Forecasting future scenarios of coastline changes in Türkiye's Seyhan Basin: a comparative analysis of statistical methods and Kalman Filtering (2033–2043)

Abstract

Complex changes in coastlines are increasing with climate, sea level, and human impacts. Remote Sensing (RS) and Geographic Information Systems (GIS) provide critical information to rapidly and precisely monitor environmental changes in coastal areas and to understand and respond to environmental, economic, and social impacts.
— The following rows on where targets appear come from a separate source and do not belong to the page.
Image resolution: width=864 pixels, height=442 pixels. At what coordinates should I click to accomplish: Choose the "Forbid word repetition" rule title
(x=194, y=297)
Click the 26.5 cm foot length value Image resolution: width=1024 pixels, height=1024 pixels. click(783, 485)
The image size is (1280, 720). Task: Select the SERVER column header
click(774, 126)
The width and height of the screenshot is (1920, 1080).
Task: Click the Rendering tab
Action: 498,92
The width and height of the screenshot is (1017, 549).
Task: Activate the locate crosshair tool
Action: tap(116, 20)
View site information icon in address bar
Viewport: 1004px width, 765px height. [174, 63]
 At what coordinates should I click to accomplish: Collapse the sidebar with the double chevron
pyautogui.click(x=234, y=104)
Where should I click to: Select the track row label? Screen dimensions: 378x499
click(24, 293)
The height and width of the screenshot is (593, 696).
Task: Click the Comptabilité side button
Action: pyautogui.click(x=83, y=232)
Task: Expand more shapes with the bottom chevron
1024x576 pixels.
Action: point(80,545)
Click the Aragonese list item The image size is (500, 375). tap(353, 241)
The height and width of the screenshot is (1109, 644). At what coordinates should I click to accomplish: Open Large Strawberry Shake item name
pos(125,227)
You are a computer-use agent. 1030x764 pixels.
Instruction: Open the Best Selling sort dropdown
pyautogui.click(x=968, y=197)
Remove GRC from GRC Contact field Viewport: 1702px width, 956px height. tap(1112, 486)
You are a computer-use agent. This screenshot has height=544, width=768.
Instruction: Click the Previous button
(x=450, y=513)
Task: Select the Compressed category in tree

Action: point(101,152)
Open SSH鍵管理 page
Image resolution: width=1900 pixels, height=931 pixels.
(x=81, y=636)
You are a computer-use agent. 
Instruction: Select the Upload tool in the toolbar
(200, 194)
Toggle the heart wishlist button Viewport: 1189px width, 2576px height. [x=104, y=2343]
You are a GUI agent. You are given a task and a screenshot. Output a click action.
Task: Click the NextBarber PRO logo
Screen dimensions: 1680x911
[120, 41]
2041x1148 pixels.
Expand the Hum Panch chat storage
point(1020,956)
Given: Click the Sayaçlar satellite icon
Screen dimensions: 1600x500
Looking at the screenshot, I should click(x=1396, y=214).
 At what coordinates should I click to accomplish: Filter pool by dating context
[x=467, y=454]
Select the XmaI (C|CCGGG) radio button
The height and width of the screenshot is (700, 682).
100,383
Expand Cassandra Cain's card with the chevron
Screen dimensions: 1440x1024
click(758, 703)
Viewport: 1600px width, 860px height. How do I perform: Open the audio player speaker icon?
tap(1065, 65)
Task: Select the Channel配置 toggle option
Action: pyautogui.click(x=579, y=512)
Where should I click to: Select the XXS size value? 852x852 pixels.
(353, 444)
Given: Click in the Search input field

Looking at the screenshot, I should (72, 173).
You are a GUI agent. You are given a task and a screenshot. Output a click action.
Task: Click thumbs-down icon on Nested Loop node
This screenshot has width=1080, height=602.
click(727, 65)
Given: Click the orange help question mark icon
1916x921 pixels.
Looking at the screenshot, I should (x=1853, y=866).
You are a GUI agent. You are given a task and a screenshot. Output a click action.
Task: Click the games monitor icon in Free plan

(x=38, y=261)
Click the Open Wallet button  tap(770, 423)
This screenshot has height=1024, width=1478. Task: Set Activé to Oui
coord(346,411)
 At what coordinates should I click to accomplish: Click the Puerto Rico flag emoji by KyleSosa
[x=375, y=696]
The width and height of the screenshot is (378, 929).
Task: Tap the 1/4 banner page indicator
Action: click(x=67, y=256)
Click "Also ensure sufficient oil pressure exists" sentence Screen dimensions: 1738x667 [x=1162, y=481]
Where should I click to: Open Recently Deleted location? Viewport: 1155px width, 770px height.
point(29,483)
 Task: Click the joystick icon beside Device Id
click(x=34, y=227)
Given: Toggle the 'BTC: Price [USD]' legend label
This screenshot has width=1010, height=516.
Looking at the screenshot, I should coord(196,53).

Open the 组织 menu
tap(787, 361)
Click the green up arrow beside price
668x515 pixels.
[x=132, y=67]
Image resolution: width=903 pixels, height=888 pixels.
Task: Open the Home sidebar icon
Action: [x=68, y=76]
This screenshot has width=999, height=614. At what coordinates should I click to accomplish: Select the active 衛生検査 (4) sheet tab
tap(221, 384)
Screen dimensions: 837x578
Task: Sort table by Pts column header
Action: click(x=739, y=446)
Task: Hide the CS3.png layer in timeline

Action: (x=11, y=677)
This study aimed to determine the temporal changes in the coastline of the Seyhan Basin, Türkiye, using Landsat satellite images from 1985 to 2023 on the Google Earth Engine (GEE) platform. The approximately 50 km of coastline was divided into three regions and analyzed using various statistical techniques with the Digital Shoreline Analysis System (DSAS) tool. In Zone 1, the maximum coastal accretion was 1382.39 m (Net Shoreline Movement, NSM) and 1430.63 m (Shoreline Change Envelope, SCE), while the maximum retreat was -76.43 m (NSM). Zone 2 showed low retreat and accretion rates, with maximum retreat at -2.39 m/year (End Point Rate, EPR) and -2.45 m/year (Linear Regression Rate, LRR), and maximum accretion at 0.99 m/year (EPR) and 0.89 m/year (LRR). Significant changes were observed at the mouth of the Seyhan delta in Zone 3. According to the NSM method, the maximum accretion was 1337.72 m, and maximum retreat was 1301.4 m; the SCE method showed a maximum retreat of 1453.65 m. EPR and LRR methods also indicated high retreat and accretion rates. Statistical differences between the methods were assessed using the Kruskal–Wallis H test and ANOVA test. Generally, NSM and EPR methods provided similar results, while other methods varied by region. Additionally, the Kalman filtering model was used to predict the coastline for 2033 and 2043, identifying areas vulnerable to future changes. Comparisons were made to determine the performance of Kalman filtering. In the 10-year and 20-year future forecasts for determining the coastline for the years 2033 and 2043 with the Kalman filtering model, it was determined that the excessive prediction time negatively affected the performance in determining the coastal boundary changes.